The point of the the outline Jesus gives is valid, in my view.

As for the issue regarding the word, "generation", I offer this -

Remember that the era of the Gentiles, ie, the church, was a musterion - a mystery hidden in the mind of God until it was revealed unto His apostles (see Ephesians Chapter 3, among other places). The Jews knew the world would be saved through them, but they thought it would be by everyone becoming Jews - they had NO idea of an era - a dispensation - of the Gentiles, known to us as the Church Age. On that much, we probably agree (or not).

The era - the dispensation - of the church is a "wedge" jammed into the time line of history. It was inserted there by God when Israel rejected her Messiah and, as a result, God put Israel "on the shelf" for a time. Once the church is removed, that time line slaps back together, and the things that were "at hand" - ie, ready to be accomplished but weren't because Israel rejected the Messiah - will become reality. At that point, all of the things prophesied will begin to transpire, but not until then - the Church Age, of necessity, MUST end for this to become reality, and, ipso facto, the Church must be removed from the earth.

As our writer points out - the church must be removed BEFORE judgment comes on the earth against the Gentiles.

By the way - those who do not believe in the Pre-Trib Rapture - why no comments on all of the basic points in his dissertation? -

1. The first reason was the structural outline of the Apocalypse, how God made it and how it conforms to the structural outline of all of the Scriptures.

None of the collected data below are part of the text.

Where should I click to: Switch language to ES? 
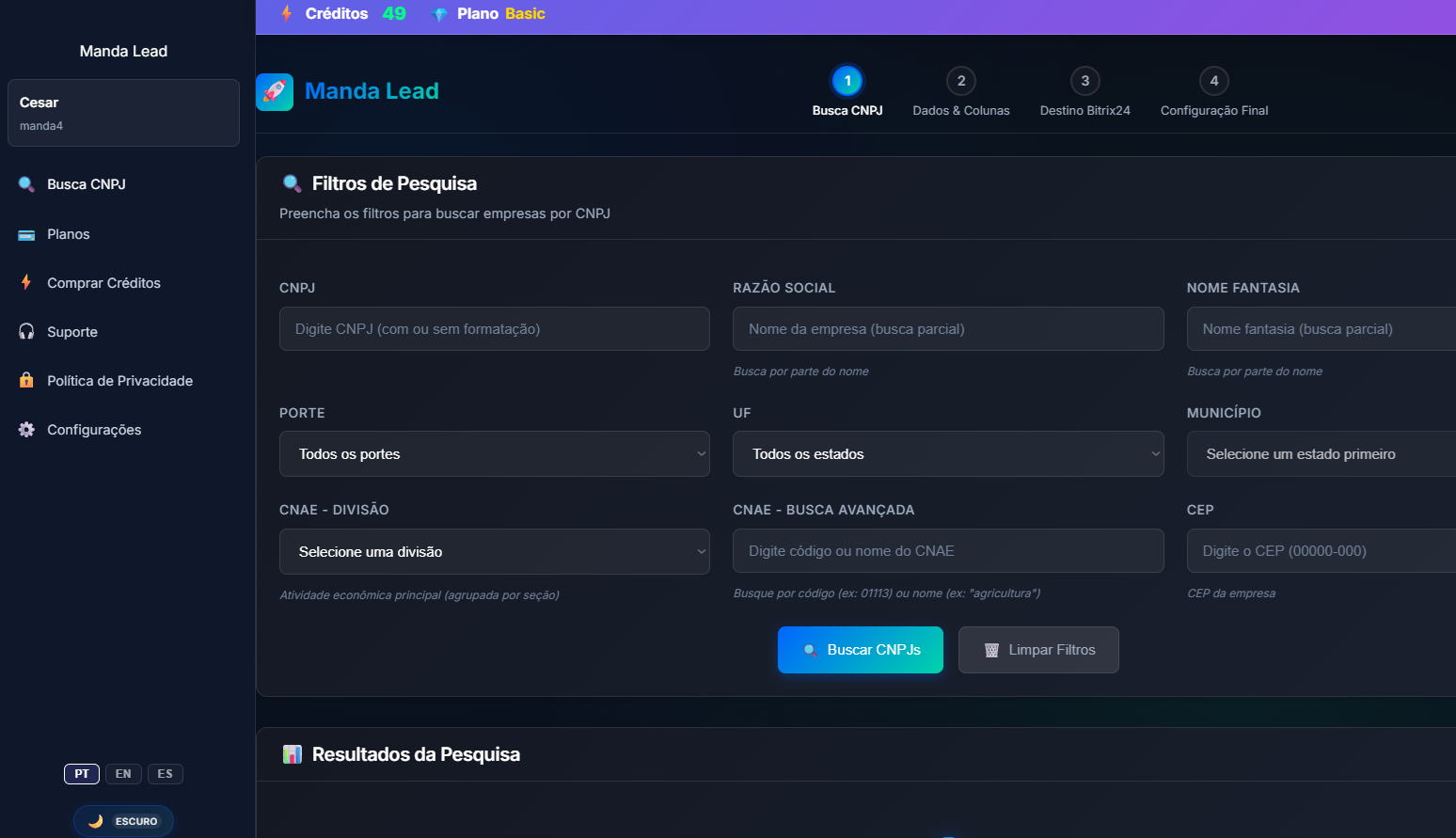[166, 774]
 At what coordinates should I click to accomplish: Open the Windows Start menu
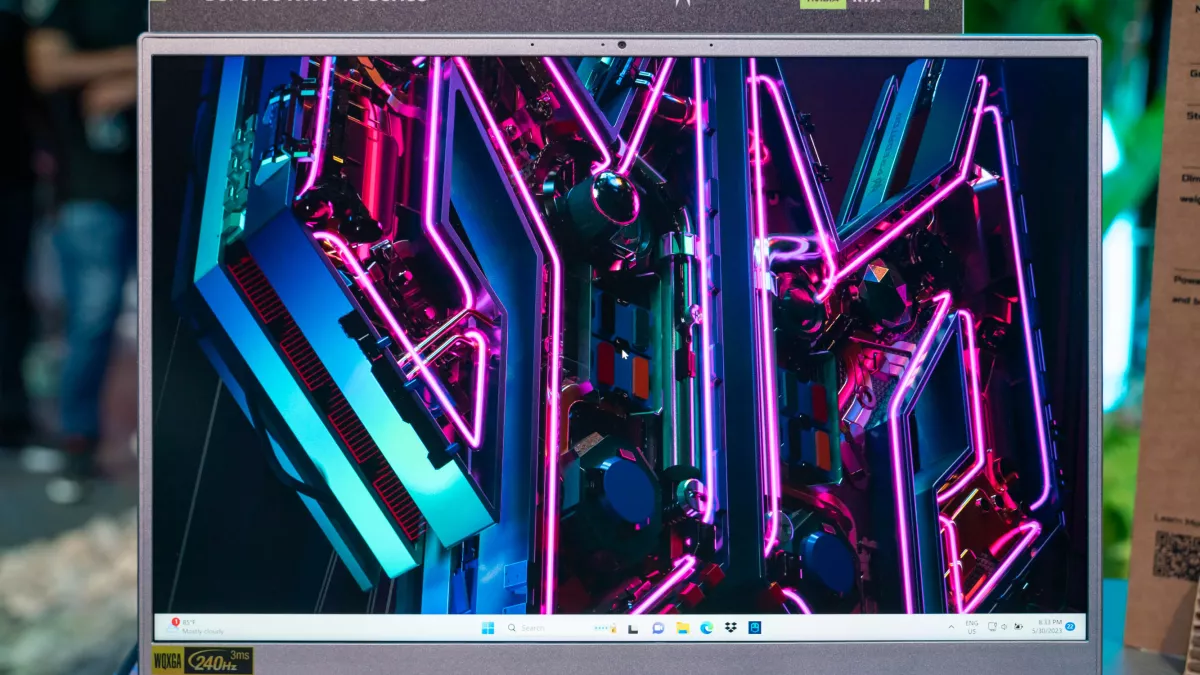click(488, 628)
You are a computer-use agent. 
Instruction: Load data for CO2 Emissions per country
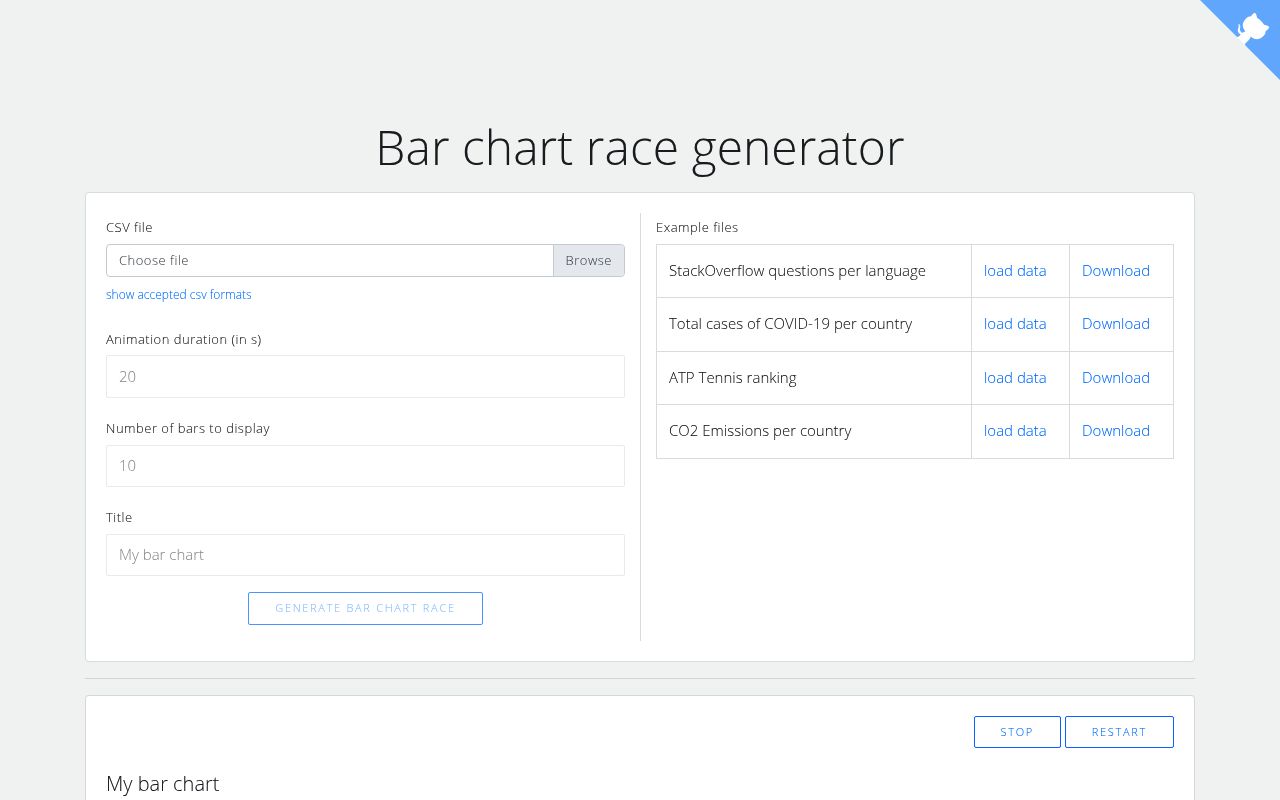click(x=1015, y=430)
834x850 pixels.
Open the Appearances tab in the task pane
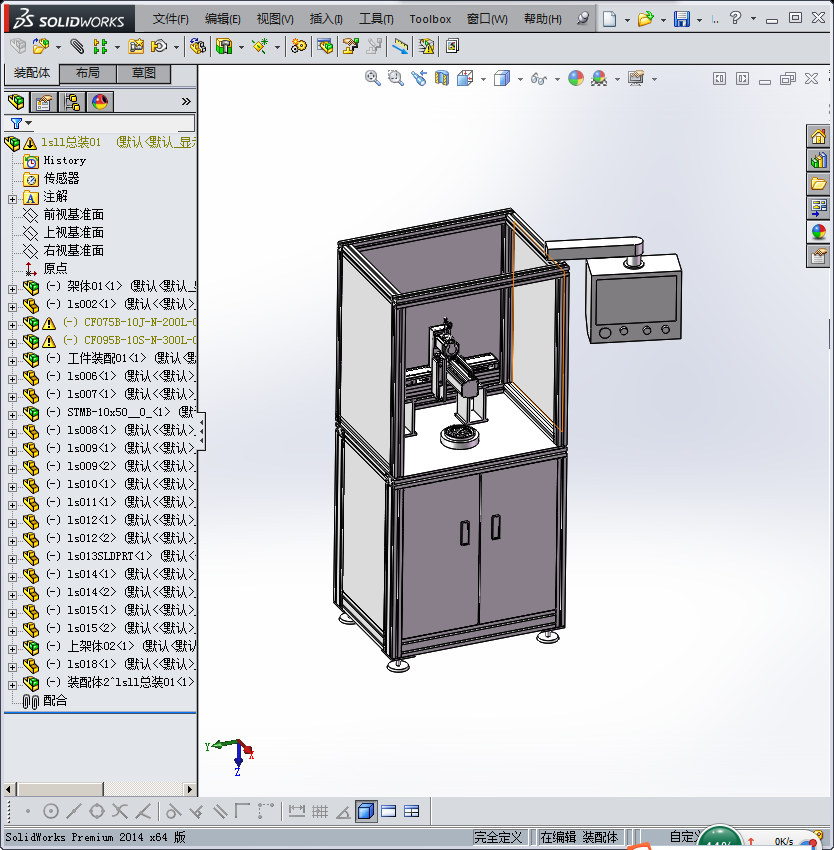click(819, 231)
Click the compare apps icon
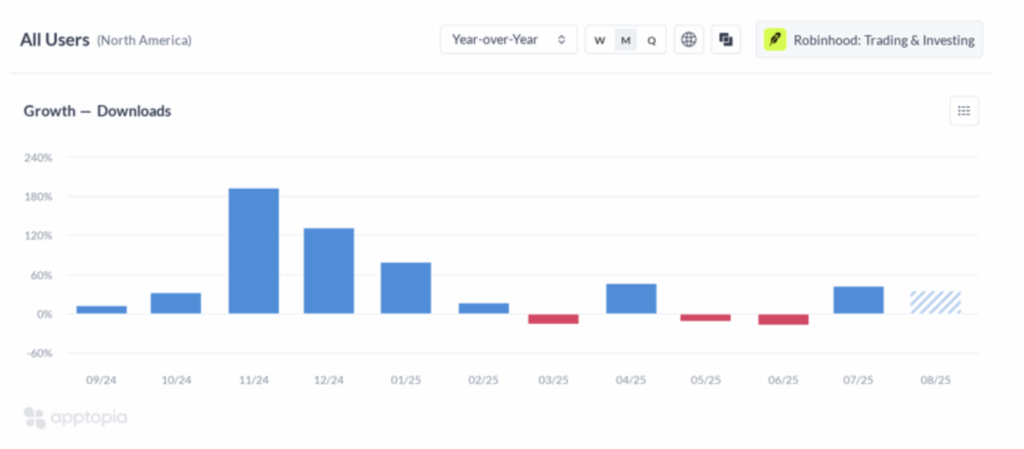The width and height of the screenshot is (1024, 449). (726, 40)
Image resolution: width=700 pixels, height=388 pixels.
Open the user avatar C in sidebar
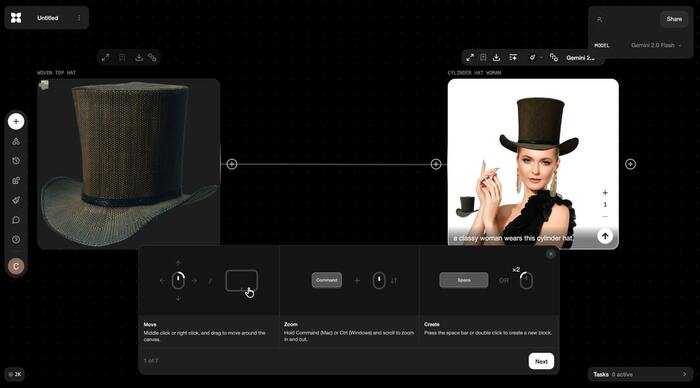(x=16, y=267)
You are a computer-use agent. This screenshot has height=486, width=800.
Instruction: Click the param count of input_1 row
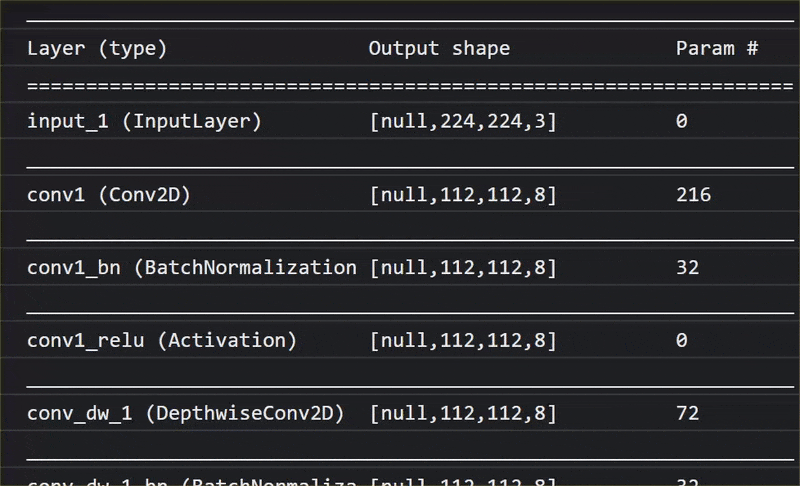tap(682, 121)
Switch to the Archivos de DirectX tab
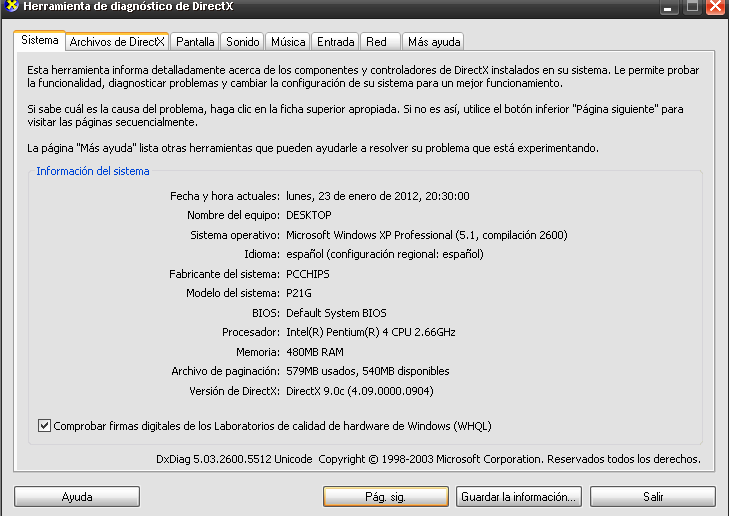Viewport: 729px width, 516px height. (x=116, y=42)
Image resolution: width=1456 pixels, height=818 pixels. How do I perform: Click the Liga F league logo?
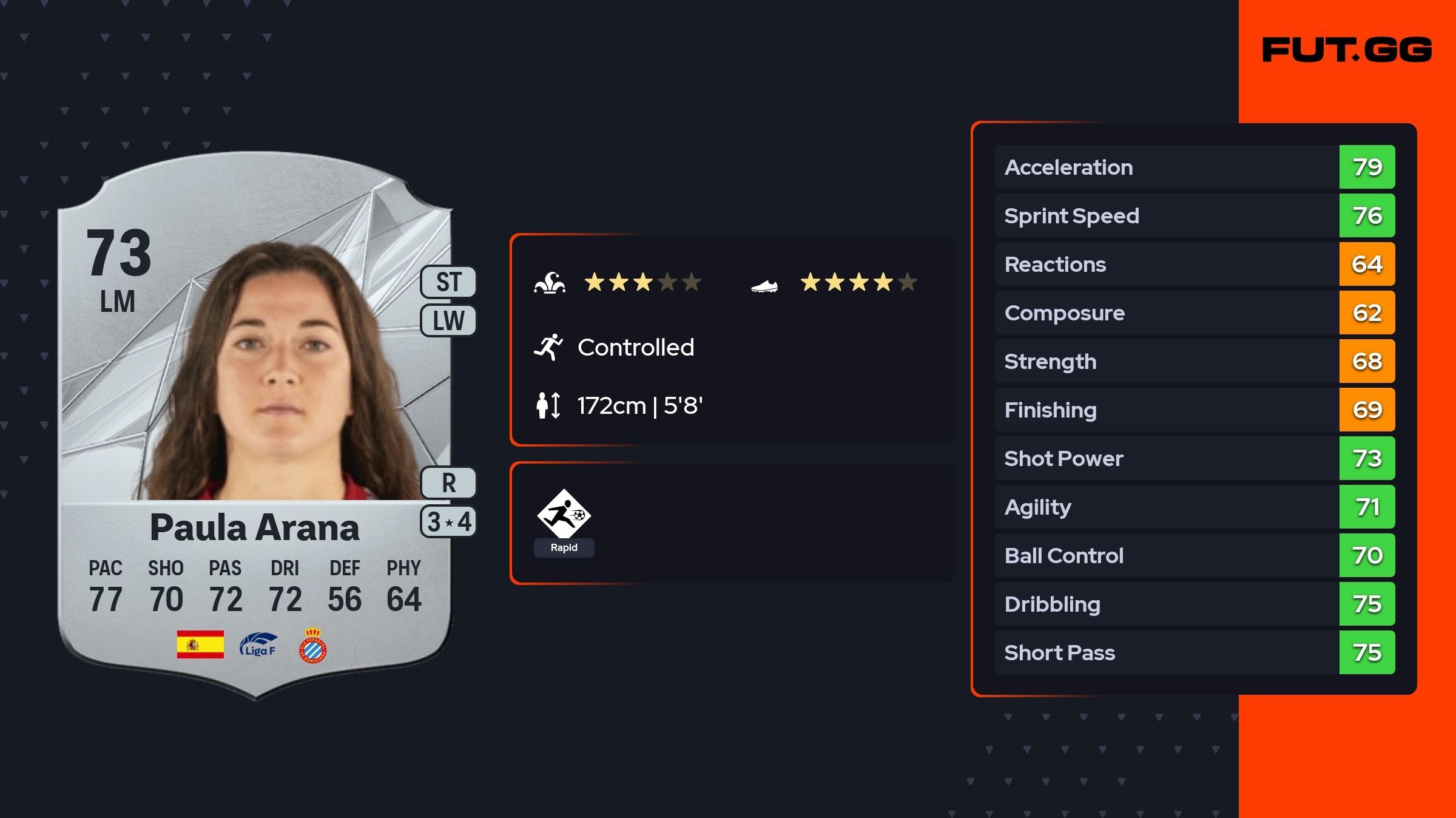point(258,644)
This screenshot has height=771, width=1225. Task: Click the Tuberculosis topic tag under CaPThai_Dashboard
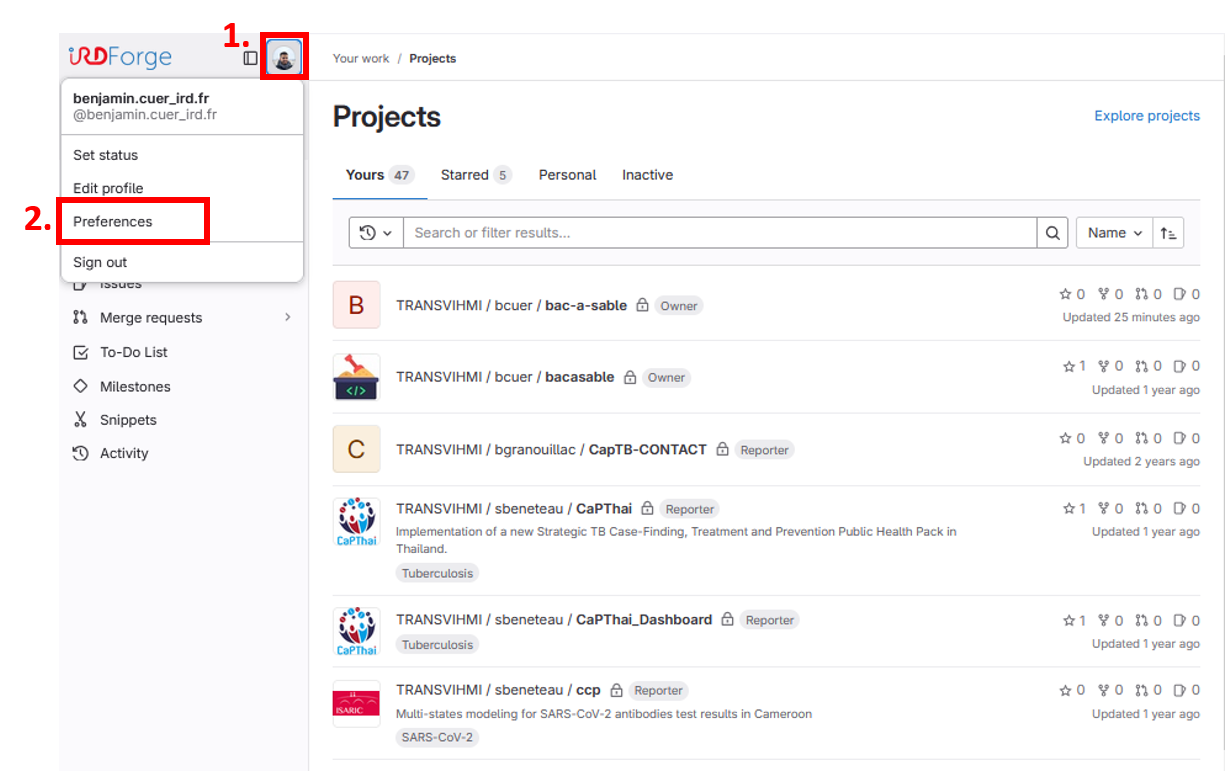(437, 645)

2. The second reason was the exposition of Paul in 2 Thessalonians that before the man of sin is revealed, first God’s people—the Holy Spirit in their hearts—God’s people must be taken away. The great Restrainer of this world must be taken away.

3. The third reason is that the types and the figures and the comparisons and the similes and the examples in the Scriptures all portray that same truth that God’s people—as Enoch and Lot—must be taken away first before God’s judgment falls.


and

4. What is the hope and the comfort to the Christian as the Bible speaks to its soul? What are we to look for and to wait for and to yearn for and to hope for? What are we to look forward to? Is it the coming of the END, or the coming of THE LORD?